***** TEXTE EXTRAIT *****

Donc, la France et l'Union européenne organisent un désespoir de grande ampleur, celui des vieilles personnes enfermées dans les Ephad qui se sont vues abandonnées du jour au lendemain et vont mourir d'abandon et de désespoir, dans l'incrédule incompréhension de ce qu'on leur fait subir. Comme des chiens abandonnés qui gémissent leur douleur nue derrières les chenils. Face à la conjuration de la politique économique et sanitaire et de son bras armé, la police, nous assistons médusés à notre propre enfermement et à la torture morale de nos proches sans pouvoir rien faire, car le peuple n'existe pas. Il y a des individus isolés qui souffrent et une classe qui dirige mais le peuple est le mythe qui s'effondre dès qu'il faudrait réagir. Et chaque fois qu'on croit voir le peuple (liesse des matchs de football, défilés militaires acclamés, toutes sortes de scènes collectives), c'est que les gouverneurs souhaitent le voir ainsi constitué en peuple, mais le peuple par lui-même et pour lui-même n'existe pas et n'existera jamais. Les révolutions et renversements ne sont que le moment où la majorité des gouverneurs est passée de l'autre côté. C'est loin d'être le cas en ce moment.

***** DOCUMENTS FOURNIS *****

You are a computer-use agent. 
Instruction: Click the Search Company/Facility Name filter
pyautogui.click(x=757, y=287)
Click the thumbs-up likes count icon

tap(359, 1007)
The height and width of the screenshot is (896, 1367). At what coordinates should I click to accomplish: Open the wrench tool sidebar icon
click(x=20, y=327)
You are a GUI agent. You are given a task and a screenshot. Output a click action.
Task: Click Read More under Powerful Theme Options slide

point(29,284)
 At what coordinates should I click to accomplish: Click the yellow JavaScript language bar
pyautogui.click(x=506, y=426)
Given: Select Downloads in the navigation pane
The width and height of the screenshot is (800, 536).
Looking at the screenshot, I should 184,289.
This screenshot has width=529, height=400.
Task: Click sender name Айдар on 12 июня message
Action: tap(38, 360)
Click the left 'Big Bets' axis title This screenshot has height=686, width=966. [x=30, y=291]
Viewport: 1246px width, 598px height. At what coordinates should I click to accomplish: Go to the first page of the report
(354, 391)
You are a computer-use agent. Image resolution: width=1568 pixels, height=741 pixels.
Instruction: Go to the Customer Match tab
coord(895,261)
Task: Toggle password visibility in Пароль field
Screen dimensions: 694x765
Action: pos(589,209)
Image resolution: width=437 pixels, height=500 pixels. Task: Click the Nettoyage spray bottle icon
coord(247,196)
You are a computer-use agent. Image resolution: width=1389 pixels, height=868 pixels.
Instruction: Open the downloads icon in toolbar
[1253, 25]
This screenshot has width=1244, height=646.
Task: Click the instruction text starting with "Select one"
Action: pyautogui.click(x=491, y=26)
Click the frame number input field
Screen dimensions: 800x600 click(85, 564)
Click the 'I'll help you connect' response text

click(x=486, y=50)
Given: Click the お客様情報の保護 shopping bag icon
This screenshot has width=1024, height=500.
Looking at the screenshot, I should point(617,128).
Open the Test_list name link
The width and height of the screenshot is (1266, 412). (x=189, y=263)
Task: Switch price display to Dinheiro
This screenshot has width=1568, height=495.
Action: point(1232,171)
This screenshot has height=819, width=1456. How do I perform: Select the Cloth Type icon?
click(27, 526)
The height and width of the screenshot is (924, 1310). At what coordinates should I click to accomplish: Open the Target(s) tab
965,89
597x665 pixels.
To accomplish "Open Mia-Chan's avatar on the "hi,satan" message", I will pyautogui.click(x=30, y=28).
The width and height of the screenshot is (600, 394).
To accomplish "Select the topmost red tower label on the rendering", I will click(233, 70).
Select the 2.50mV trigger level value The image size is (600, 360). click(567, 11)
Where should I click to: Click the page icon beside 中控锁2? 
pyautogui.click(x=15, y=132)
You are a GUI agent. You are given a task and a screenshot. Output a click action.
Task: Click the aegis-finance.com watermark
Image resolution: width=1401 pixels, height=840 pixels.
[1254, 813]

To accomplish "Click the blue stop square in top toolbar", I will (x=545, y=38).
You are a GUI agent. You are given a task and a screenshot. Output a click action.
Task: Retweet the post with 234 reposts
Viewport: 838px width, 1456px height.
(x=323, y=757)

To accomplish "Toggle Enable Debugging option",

*****

--- OBJECTIF DE L'EXERCICE ---
D'après le texte sur l'abandon des personnes âgées, pourquoi assistons-nous à notre propre enfermement « sans pouvoir rien faire » ? Expliquez-le en une à trois phrases.

--- TRAVAIL RÉALISÉ ---
Nous ne pouvons rien faire parce que, selon le texte, le peuple n'existe pas. Il n'y a que des individus isolés qui souffrent et une classe qui dirige. Le peuple n'est qu'un mythe qui s'effondre dès qu'il faudrait réagir.